- Sonmiani Sonmiani
- Coordinates: 25°25′20″N 66°36′0″E﻿ / ﻿25.42222°N 66.60000°E
- Country: Pakistan
- Province: Balochistan
- District: Hub District
- Tehsil: Sonmiani Tehsil

Population (2023)
- • Village: 3,000
- Time zone: UTC+5 (PKT)

= Sonmiani =

Pakistani village

Sonmiani is a coastal village in southeastern Balochistan, Pakistan. The village is located in Hub District, and is approximately 80 km northwest of Karachi. It is connected by road to the N-25 National Highway via the town Winder. Located near the delta of the Winder River, the village spans about 127 acres, with a population of around 3,000 across over 300 households.

The village lies along the northernmost point of the Arabian Sea, and is known for its scenic Sonmiani Beach, a popular local tourist destination. Sonmiani is part of Sonmiani Tehsil, with nearby Winder serving as the administrative centre.

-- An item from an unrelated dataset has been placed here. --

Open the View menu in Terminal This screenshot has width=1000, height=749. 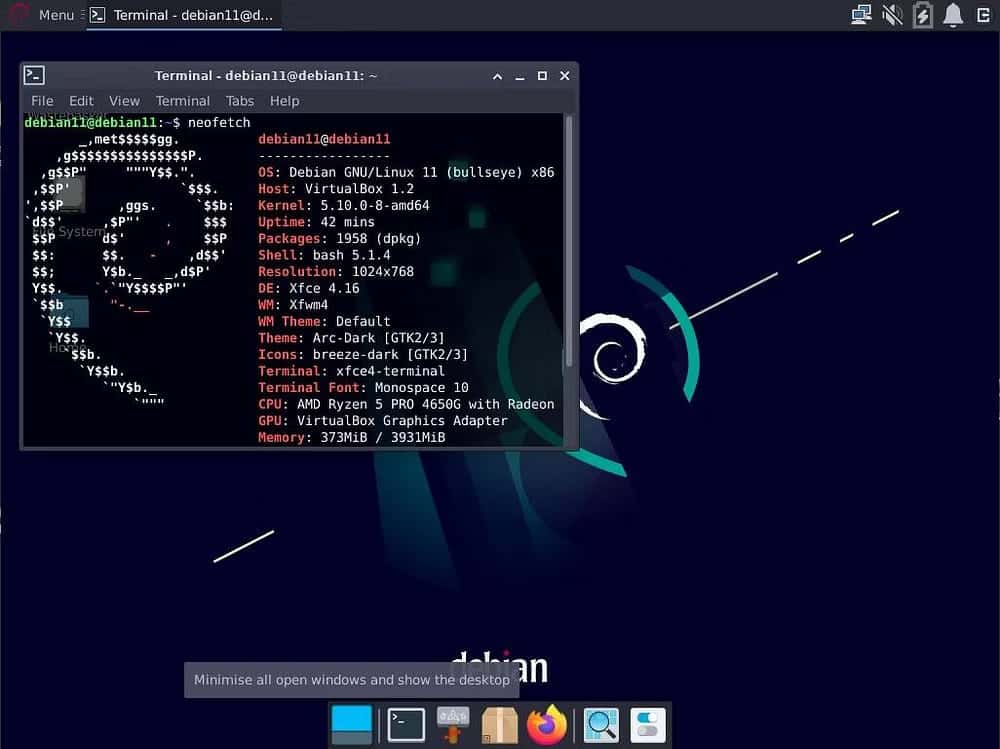(124, 101)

Sonmiani is notable for its role in Pakistan's space engineering and scientific research at the Sonmiani (space facility). It is also home to the Sonmiani Flight Test Range. In 2019, the Pakistan Economic Coordination Commission announced plans to build a liquid natural gas (LNG) terminal in the area.

== History ==
Historically, Sonmiani was a busy seaport, serving as a trade hub for goods from Central Asia destined for ports like Muscat, Karachi, and Bombay. At its peak, the little town hosted a fleet of 500 fishing boats and 250 large trading vessels. The area was also known for its pearl oyster beds and served as a node on the Indo-European Telegraph Line in the 19th century.

The town was severely affected by the silting of the Winder River delta, which blocked access to Sonmiani Port and devastated the local fishing economy. Many residents were forced to relocate to nearby Damb to sustain their livelihoods.

Etymologically, the name "Sonmiani", derived from the words Son (gold) and miani (port), is attributed to two folk origins: one links it to the Sindhi word son (gold), referencing the prosperity and gold taxes collected by the ruling Jam family; another attributes it to a generous local woman named Soan, known for feeding fishermen and travelers.

==Longest Sea Route==
Sonmiani is at one end of the world's longest estimated straight-line path over water (32,089.7 km, ending at the Kamchatka Peninsula in the Karaginsky District in Russia).

== Port ==
Sonmiani Port is a proposed fourth international seaport in Sonmiani.